Given the long-term bearish outlook of the global economy, no-one seemed surprised by the conservative inaugural federal budget presented on Tuesday night (25 October 22) by Labor Treasurer Jim Chalmers.
Economists welcomed the prudent approach to paying down national debt with the ballooning cost of finance, not mention the National Disability Insurance Scheme (NDIS), looming on the horizon, yet social advocates have expressed concerns that low-income households will be left to fend for themselves in the face of rising living costs.
Similarly, both the RACGP and RACP applauded the inclusion of key wellbeing measures and the delivery of health election commitments, but said it fell short of what was required to protect public healthcare and GPs in the evolving crisis.
Key points relating to the healthcare system included:
- The maximum cost of PBS general scripts is to fall for the first time in 75 years. The PBS general co-payment will be lowered to $30 a script, down from $42.50.
- The Government is also providing an additional $1.4 billion for new and amended listings on the PBS and other medicines programs.
- The Government will provide $235 million over 4 years from 2022–23 to commence the roll-out of 50 Urgent Care Clinics. This includes $100 million over 2 years from 2022–23 to co-develop and pilot innovative models with states and territories to improve care pathways and inform program roll-out.
- The Budget restored the 50% loading for telehealth psychiatry services in regional and rural areas and will expand the Headspace network.
- Some $2.6 billion has been allocated to adapt Australia’s COVID response to meet the current state of the pandemic.
- $452 million to support the establishment of 2 world class cancer centres.

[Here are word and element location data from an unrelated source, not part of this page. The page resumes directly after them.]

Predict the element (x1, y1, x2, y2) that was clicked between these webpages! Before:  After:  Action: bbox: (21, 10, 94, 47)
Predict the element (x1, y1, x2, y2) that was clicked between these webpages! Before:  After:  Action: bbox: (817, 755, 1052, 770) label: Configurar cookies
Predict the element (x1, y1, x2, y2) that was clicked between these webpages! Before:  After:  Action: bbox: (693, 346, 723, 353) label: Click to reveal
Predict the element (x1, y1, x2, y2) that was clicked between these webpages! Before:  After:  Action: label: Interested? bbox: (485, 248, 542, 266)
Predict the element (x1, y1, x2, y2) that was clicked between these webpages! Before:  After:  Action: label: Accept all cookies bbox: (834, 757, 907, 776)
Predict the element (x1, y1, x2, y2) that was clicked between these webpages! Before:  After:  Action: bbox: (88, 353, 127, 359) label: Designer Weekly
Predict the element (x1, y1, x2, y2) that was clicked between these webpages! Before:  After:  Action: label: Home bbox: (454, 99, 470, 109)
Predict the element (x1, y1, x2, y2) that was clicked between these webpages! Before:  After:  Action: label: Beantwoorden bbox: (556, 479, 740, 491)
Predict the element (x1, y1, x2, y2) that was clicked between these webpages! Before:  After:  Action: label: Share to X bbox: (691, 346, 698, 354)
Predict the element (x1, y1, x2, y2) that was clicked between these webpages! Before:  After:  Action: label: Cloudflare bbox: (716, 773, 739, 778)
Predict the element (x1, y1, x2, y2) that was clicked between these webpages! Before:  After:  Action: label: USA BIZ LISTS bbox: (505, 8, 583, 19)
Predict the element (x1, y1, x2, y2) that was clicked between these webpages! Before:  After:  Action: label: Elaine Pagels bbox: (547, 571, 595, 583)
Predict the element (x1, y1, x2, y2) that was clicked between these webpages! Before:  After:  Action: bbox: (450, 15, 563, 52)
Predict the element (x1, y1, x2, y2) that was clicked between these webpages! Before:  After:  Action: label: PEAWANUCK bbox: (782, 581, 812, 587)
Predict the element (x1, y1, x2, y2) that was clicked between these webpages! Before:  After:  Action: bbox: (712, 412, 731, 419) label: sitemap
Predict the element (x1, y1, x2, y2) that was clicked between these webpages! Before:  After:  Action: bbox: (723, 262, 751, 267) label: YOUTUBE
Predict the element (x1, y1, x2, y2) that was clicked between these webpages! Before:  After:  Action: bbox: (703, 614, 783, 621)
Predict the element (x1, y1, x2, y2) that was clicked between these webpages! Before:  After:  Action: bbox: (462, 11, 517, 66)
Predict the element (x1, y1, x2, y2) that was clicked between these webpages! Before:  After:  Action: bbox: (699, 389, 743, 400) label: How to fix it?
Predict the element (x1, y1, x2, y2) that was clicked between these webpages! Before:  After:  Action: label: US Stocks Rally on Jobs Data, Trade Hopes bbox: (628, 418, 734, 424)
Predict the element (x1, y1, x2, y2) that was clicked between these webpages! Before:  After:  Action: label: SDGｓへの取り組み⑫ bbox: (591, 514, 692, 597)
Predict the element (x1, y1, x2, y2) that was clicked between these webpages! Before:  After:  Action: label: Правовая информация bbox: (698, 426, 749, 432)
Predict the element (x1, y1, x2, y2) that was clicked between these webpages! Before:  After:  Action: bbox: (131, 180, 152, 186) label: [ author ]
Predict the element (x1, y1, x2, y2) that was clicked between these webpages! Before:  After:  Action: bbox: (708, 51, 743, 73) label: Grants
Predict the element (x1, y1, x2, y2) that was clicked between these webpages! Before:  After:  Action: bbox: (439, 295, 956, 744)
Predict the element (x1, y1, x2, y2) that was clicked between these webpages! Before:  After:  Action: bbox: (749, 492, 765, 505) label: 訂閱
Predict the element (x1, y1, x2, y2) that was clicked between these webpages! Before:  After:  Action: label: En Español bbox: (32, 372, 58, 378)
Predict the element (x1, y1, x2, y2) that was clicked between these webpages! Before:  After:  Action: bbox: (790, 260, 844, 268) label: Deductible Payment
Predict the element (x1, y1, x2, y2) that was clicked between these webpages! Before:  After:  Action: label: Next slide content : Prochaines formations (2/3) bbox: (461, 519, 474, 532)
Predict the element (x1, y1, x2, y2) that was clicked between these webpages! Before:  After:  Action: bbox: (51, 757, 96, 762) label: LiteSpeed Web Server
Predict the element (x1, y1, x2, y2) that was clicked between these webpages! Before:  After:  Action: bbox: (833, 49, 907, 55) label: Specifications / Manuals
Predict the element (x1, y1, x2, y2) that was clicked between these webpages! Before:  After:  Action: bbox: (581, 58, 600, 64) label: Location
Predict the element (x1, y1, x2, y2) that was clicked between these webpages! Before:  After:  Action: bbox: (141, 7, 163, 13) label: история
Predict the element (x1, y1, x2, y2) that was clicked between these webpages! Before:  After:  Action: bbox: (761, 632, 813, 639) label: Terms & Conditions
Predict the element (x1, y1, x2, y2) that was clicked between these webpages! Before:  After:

- $327.7 million to support Australians with type 1 diabetes.
- $314.8 million to help close the gap in First Nations health, including more money for infrastructure, workforce, training, and programs delivered through Aboriginal Community Controlled Health Organisations.
- $200 million for schools’ wellbeing programs and $270 million for updates to schools’ equipment and ventilation, both related to the RACP’s Kids Covid Catch Up plan.
- $3.4 million for establishing a National Health Sustainability Unit to drive the development of the Government’s National Strategy on Climate Health and Wellbeing.
- $3.2 million to undertake initial design for establishing an Australian Centre for Disease Control to improve pandemic preparedness and prevent chronic disease.
- Continuation of necessary COVID measures including providing RATs to Aboriginal Community Controlled Health Services, NDIS participants, aged care facilities and supported disability accommodation.
- $2.5 billion for the election commitment to increase residential care staffing minutes and require 24/7 nurse coverage.
- $10.5 million to establish the Office for Youth.
- $23.9 million for the establishment of a National Centre of Excellence in Intellectual Disability.
- $185.3 million rural workforce package which aims to attract, support, and retain more health professionals into regional and rural communities, including increased loadings to RG and GP’s remuneration in recognition of the extended scope of practice they undertake ($29.4m).
- Incentive payments of up to $10,500 to attract RGs and GPs who have advanced clinical skills to practise in rural and remote communities ($74.1m).
- Additional Advanced Specialist Training posts for RGs in recognition of the importance and value of the RG program and its potential to deliver an efficient and effective extended range of healthcare services which meet community need.
- Increases training opportunities for junior doctors to experience RG medicine.
- 20 new Commonwealth-funded medical training places at the James Cook University ($13.2m), which will boost the rural health workforce.
- More than $300m for health programs that will help close the gap in health and wellbeing outcomes for Aboriginal and Torres Strait Islander peoples.
- New funding of $24.7m for the Innovative Models of Care program.
RACGP President, Adj. Professor Karen Price, said that the elements of the Budget would be carefully considered by the college.
“We will, as always, carefully examine the Budget and seek more information where required to ensure that members interests are best served,” she said.
“The pandemic has exposed cracks in our health system, including general practice care, that require urgent repairs.”
“As anticipated, the Budget confirms funding for 50 Urgent Care Clinics, which will be developed and piloted in consultation with the profession. While the RACGP notes that these will be GP-led, we require further information, including the funding model, workforce requirements, where the workforce will come from, and the impact on existing health infrastructure.
“So, that is something that we will work through with the Government because the devil really is in the detail.”
Similarly, the President of the AMA, Professor Steven Robson, said that the association welcomed the commitments made in the Budget, but pointed out that given the level of investments required to address the existing issues in the system, “the real work will have to begin for the May Budget next year when major change will be needed.”
“We’ve seen a Budget tonight that is very much as we had expected and deals with inking [in] a lot of promises that were made during the election campaign by the Government, but Australians are going to be looking to the next Budget next year for real change and real reform,” Professor Robson said.
“…Now is the time that the Government needs to look to work out how they’re going to end the logjam in our hospitals, make general practice accessible and affordable to Australians, and to make sure that Australians in rural and regional communities have the opportunity to get the same access to healthcare as their cousins and relatives who live in our cities.”